* Your goal *
Put these rows into a numbered list, leaving out any blank lines.

Item position entries:
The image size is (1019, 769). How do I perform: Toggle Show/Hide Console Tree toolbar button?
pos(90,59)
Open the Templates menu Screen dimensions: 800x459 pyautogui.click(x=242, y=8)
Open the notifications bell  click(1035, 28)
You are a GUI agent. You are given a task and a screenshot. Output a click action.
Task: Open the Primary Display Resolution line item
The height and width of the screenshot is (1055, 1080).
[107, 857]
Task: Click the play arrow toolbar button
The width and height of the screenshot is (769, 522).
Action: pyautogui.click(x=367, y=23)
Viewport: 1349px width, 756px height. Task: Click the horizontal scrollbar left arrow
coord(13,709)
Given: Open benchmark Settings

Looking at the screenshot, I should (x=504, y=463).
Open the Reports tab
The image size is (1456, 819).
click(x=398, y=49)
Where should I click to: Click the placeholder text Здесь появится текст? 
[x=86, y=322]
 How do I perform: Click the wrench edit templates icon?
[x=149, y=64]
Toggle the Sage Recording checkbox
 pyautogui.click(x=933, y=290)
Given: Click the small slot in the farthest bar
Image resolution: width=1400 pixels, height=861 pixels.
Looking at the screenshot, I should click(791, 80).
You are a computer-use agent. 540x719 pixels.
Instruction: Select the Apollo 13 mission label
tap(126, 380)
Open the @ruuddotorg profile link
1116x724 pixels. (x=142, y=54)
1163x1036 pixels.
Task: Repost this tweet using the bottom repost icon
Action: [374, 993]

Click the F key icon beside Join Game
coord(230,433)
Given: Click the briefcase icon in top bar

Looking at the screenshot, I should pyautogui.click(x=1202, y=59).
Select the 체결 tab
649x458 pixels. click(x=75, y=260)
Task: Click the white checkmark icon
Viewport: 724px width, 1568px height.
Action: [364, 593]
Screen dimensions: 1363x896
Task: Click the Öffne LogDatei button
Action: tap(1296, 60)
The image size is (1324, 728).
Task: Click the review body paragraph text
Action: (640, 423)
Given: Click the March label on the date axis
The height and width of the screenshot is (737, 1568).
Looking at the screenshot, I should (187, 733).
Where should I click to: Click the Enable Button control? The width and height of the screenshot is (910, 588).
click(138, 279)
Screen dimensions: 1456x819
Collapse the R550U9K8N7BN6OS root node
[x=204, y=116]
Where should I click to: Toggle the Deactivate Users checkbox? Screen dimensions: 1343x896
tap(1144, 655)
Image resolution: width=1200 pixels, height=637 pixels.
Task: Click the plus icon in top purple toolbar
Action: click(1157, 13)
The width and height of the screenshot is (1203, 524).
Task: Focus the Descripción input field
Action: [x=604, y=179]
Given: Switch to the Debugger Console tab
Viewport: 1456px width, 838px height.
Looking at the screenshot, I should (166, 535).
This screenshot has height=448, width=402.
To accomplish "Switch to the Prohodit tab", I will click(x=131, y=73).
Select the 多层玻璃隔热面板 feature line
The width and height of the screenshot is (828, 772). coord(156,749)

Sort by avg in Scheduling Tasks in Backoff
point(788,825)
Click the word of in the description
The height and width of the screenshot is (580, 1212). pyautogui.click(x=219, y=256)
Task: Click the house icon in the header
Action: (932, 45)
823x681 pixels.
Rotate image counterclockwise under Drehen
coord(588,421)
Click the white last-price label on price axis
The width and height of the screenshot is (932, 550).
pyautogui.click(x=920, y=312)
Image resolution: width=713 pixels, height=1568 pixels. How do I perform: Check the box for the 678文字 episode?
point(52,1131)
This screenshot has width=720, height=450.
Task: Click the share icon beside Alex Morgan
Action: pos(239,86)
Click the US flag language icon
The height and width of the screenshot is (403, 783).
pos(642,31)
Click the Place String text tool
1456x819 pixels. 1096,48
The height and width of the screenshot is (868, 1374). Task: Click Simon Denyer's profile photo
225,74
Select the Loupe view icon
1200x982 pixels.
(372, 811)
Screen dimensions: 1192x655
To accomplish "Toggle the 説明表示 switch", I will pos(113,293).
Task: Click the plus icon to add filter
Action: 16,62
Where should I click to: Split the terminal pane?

* Output *
1. The image size is (1019, 769). How do I perform: Toggle Show/Hide Console Tree toolbar button?
2. pos(90,59)
3. Open the Templates menu Screen dimensions: 800x459 pyautogui.click(x=242, y=8)
4. Open the notifications bell  click(1035, 28)
5. You are a GUI agent. You are given a task and a screenshot. Output a click action.
6. Task: Open the Primary Display Resolution line item
7. The height and width of the screenshot is (1055, 1080).
8. [107, 857]
9. Task: Click the play arrow toolbar button
10. The width and height of the screenshot is (769, 522).
11. Action: pyautogui.click(x=367, y=23)
12. Viewport: 1349px width, 756px height. Task: Click the horizontal scrollbar left arrow
13. coord(13,709)
14. Given: Open benchmark Settings
15. Looking at the screenshot, I should (x=504, y=463).
16. Open the Reports tab
17. The image size is (1456, 819).
18. click(x=398, y=49)
19. Where should I click to: Click the placeholder text Здесь появится текст? 
20. [x=86, y=322]
21.  How do I perform: Click the wrench edit templates icon?
22. [x=149, y=64]
23. Toggle the Sage Recording checkbox
24.  pyautogui.click(x=933, y=290)
25. Given: Click the small slot in the farthest bar
26. Image resolution: width=1400 pixels, height=861 pixels.
27. Looking at the screenshot, I should click(791, 80).
28. You are a computer-use agent. 540x719 pixels.
29. Instruction: Select the Apollo 13 mission label
30. tap(126, 380)
31. Open the @ruuddotorg profile link
32. 1116x724 pixels. (x=142, y=54)
33. 1163x1036 pixels.
34. Task: Repost this tweet using the bottom repost icon
35. Action: [374, 993]
36. Click the F key icon beside Join Game
37. coord(230,433)
38. Given: Click the briefcase icon in top bar
39. Looking at the screenshot, I should pyautogui.click(x=1202, y=59).
40. Select the 체결 tab
41. 649x458 pixels. click(x=75, y=260)
42. Task: Click the white checkmark icon
43. Viewport: 724px width, 1568px height.
44. Action: [364, 593]
45. Screen dimensions: 1363x896
46. Task: Click the Öffne LogDatei button
47. Action: tap(1296, 60)
48. The image size is (1324, 728).
49. Task: Click the review body paragraph text
50. Action: (640, 423)
51. Given: Click the March label on the date axis
52. The height and width of the screenshot is (737, 1568).
53. Looking at the screenshot, I should (187, 733).
54. Where should I click to: Click the Enable Button control? The width and height of the screenshot is (910, 588).
55. click(138, 279)
56. Screen dimensions: 1456x819
57. Collapse the R550U9K8N7BN6OS root node
58. [x=204, y=116]
59. Where should I click to: Toggle the Deactivate Users checkbox? Screen dimensions: 1343x896
60. tap(1144, 655)
61. Image resolution: width=1200 pixels, height=637 pixels.
62. Task: Click the plus icon in top purple toolbar
63. Action: click(1157, 13)
64. The width and height of the screenshot is (1203, 524).
65. Task: Focus the Descripción input field
66. Action: [x=604, y=179]
67. Given: Switch to the Debugger Console tab
68. Viewport: 1456px width, 838px height.
69. Looking at the screenshot, I should (166, 535).
70. This screenshot has height=448, width=402.
71. To accomplish "Switch to the Prohodit tab", I will click(x=131, y=73).
72. Select the 多层玻璃隔热面板 feature line
73. The width and height of the screenshot is (828, 772). coord(156,749)
74. Sort by avg in Scheduling Tasks in Backoff
75. point(788,825)
76. Click the word of in the description
77. The height and width of the screenshot is (580, 1212). pyautogui.click(x=219, y=256)
78. Task: Click the house icon in the header
79. Action: (932, 45)
80. 823x681 pixels.
81. Rotate image counterclockwise under Drehen
82. coord(588,421)
83. Click the white last-price label on price axis
84. The width and height of the screenshot is (932, 550).
85. pyautogui.click(x=920, y=312)
86. Image resolution: width=713 pixels, height=1568 pixels. How do I perform: Check the box for the 678文字 episode?
87. point(52,1131)
88. This screenshot has width=720, height=450.
89. Task: Click the share icon beside Alex Morgan
90. Action: pos(239,86)
91. Click the US flag language icon
92. The height and width of the screenshot is (403, 783).
93. pos(642,31)
94. Click the Place String text tool
95. 1456x819 pixels. 1096,48
96. The height and width of the screenshot is (868, 1374). Task: Click Simon Denyer's profile photo
97. 225,74
98. Select the Loupe view icon
99. 1200x982 pixels.
100. (372, 811)
101. Screen dimensions: 1192x655
102. To accomplish "Toggle the 説明表示 switch", I will pos(113,293).
103. Task: Click the plus icon to add filter
104. Action: 16,62
105. Where should I click to: Split the terminal pane?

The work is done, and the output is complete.